* [EXCERPTED TEXT]
[Start of section]
Schedule 3 advertising guidelines
Guidelines for brand advertising of substances included in Schedule 3 of the Poisons Standard
These guidelines describe the process for determining whether a substance in Schedule 3 of the SUSDP may be advertised.
A person must not include in any advertisements, except those in genuine professional or trade journals to healthcare professionals or the wholesale therapeutic goods trade, any reference to a substance included in Schedule 3 of the SUSDP, unless the substance is listed also in Appendix H to the SUSDP (see Paragraph 32 Part 3 SUSDP) and Regulation 6(1)(e) of the Therapeutic Goods Regulations.
After the NDPSC decides whether a substance is appropriate for inclusion in Schedule 3, using the NDPSC Guidelines which set out the criteria applying for this determination, the NDPSC will then consider whether it is appropriate to advertise to the public preparations containing that substance.
If the NDPSC approves the advertising of the substance, the substance is included in Appendix H to the SUSDP.
The NDPSC may also consider an application to amend the SUSDP by adding to Appendix H a substance already in Schedule 3.
In making a decision, as to whether a substance included in Schedule 3 of the SUSDP may be advertised to the public, the NDPSC will consider the following matters: -
- The potential public health benefit. It is acknowledged it may not always be possible to present data to quantify the extent of any claim of public health benefit. In such circumstances, qualitative data may be acceptable. For example, matters which may be considered might include more appropriate use of scarce health resources, a better informed community, and matters related to decreasing risk of injury due to fewer side effects;
- The likelihood of advertising of the substance leading to inappropriate patterns of medication use;
- The wider regulatory system through both the Therapeutic Goods Advertising Code Council and the therapeutic goods registration process;
- The provisions of the Therapeutic Goods Advertising Code (TGAC) that apply to all brand advertisements, specifically the provisions on:
- the Objects of the Code, Clause 1; Compliance and Application, Clause 3; and Principles, Clause 4;
- the representations listed in Part 1 of Appendix 6 that are prohibited under Regulation 6(1)(a) and item 1, Part 1, Schedule 2, Therapeutic Goods Regulations;
- the restricted representations listed in Part 2 of Appendix 6;
- Whether the application may result in the advertising of goods for an indication other than those included in the Australian Register of Therapeutic Goods (see the note below on how this is an offence under Section 22(5) of the Therapeutic Goods Act 1989);
- The responsibility of pharmacists to be actively involved in the supply of substance(s) included in Schedule 3 of SUSDP;
- Available consumer medicine information;
- The level of patient education necessary to ensure correct use;
- The desire of consumers to manage their own medication; and
- The requirement under Clause 6.2(e) of the TGAC to include words to the effect of:
- "Your pharmacist's advice is required"
[End of section]
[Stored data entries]
[Start of section]
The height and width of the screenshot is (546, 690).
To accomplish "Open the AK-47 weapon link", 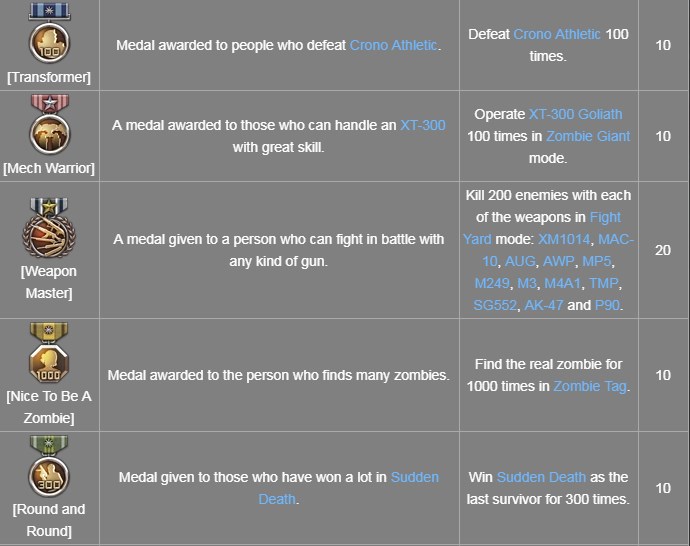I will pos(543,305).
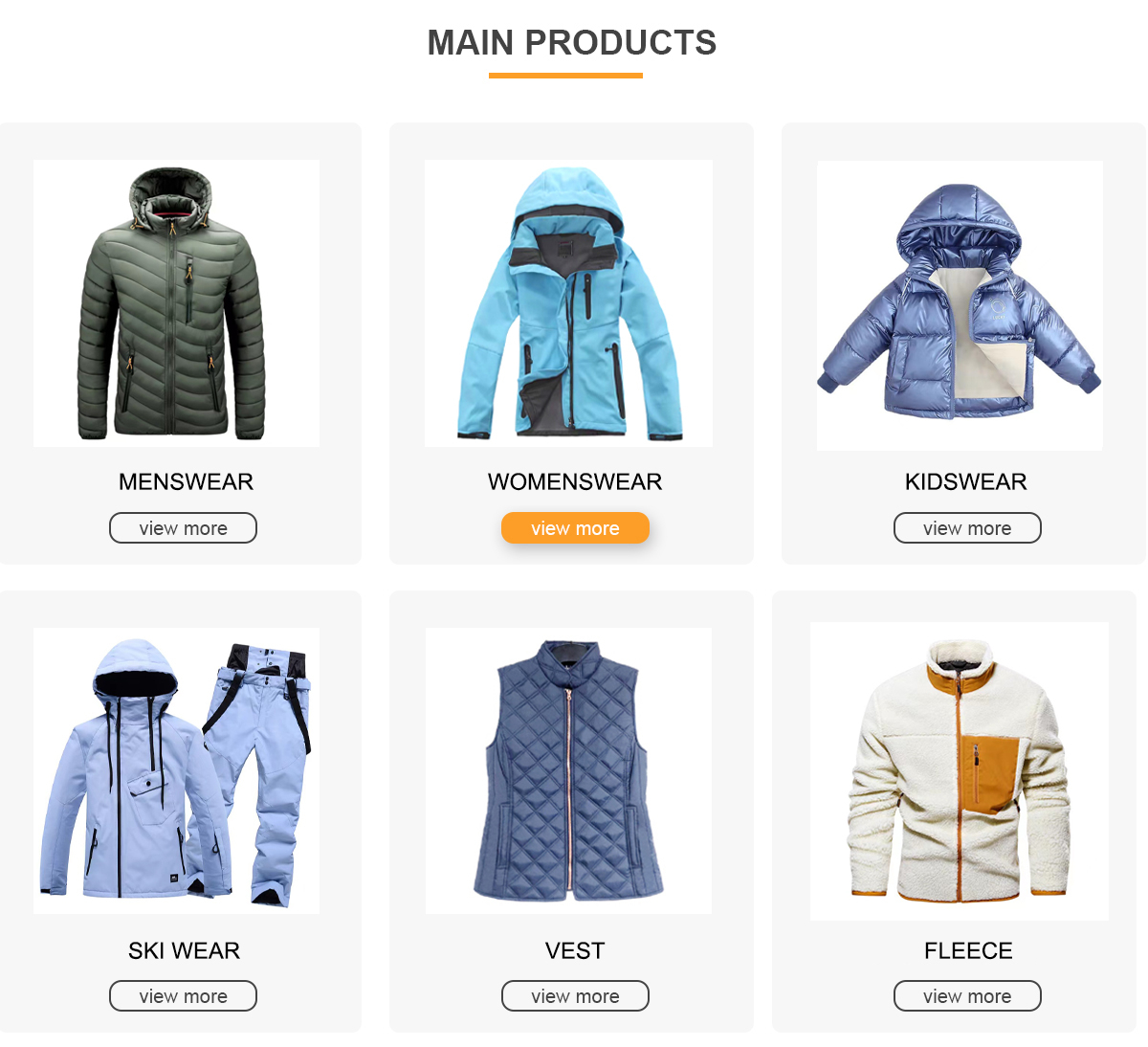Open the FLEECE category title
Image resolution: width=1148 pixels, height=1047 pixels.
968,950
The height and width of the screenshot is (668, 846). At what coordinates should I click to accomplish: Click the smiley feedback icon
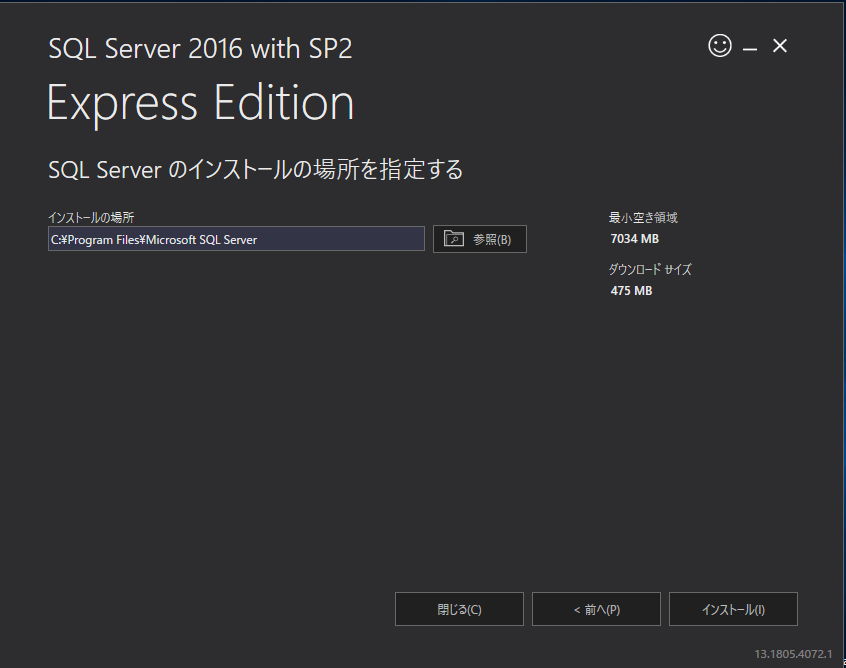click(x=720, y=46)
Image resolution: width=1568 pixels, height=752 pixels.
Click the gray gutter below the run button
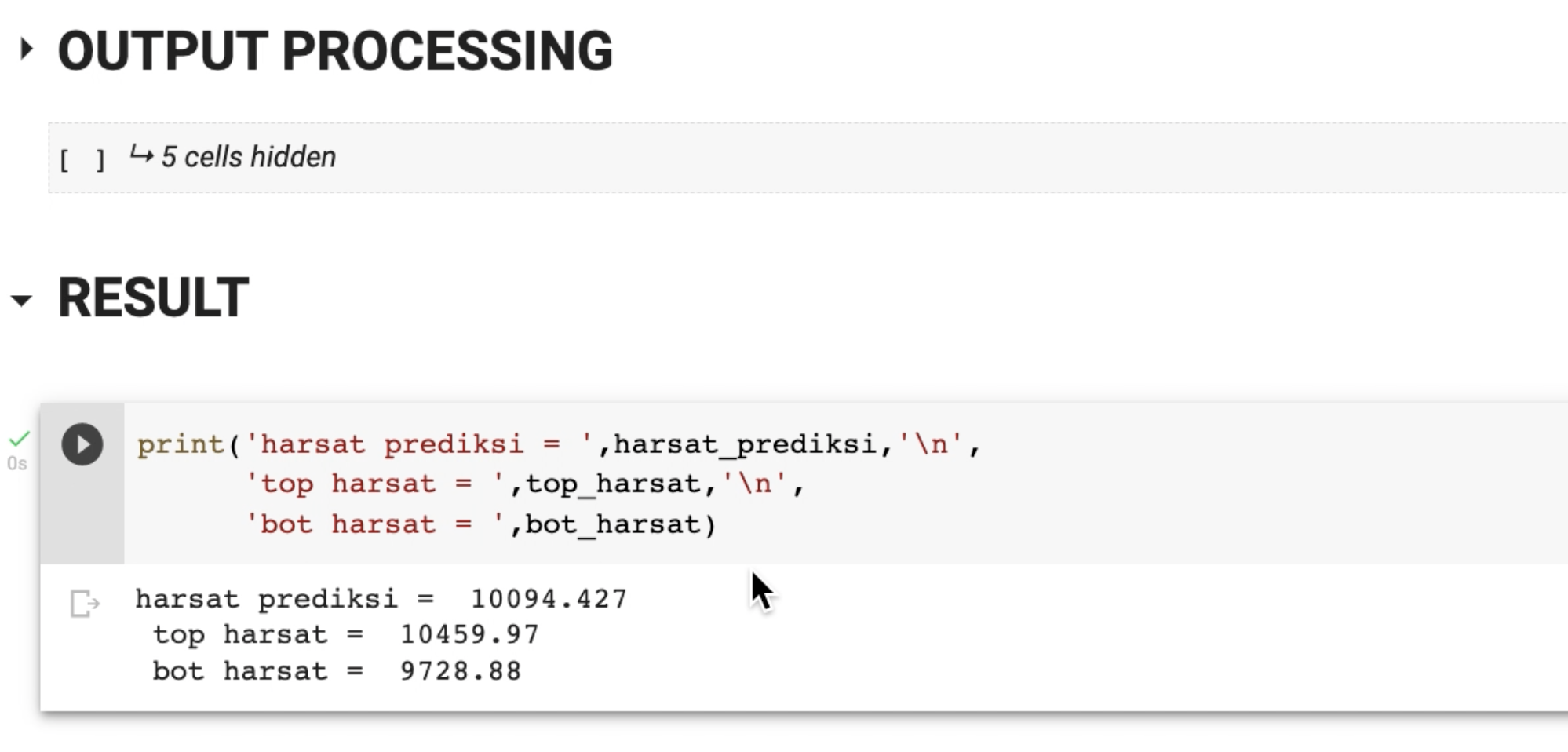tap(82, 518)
[End of section]
* [WHAT YOU SHOULD DO] From the Schedule 3 advertising guidelines, reproduce the passage that begins at the words "Schedule 3 advertising" and ends after the words "Therapeutic Goods Regulations.".

* [WRITTEN ANSWER]
Schedule 3 advertising guidelines
Guidelines for brand advertising of substances included in Schedule 3 of the Poisons Standard
These guidelines describe the process for determining whether a substance in Schedule 3 of the SUSDP may be advertised.
A person must not include in any advertisements, except those in genuine professional or trade journals to healthcare professionals or the wholesale therapeutic goods trade, any reference to a substance included in Schedule 3 of the SUSDP, unless the substance is listed also in Appendix H to the SUSDP (see Paragraph 32 Part 3 SUSDP) and Regulation 6(1)(e) of the Therapeutic Goods Regulations.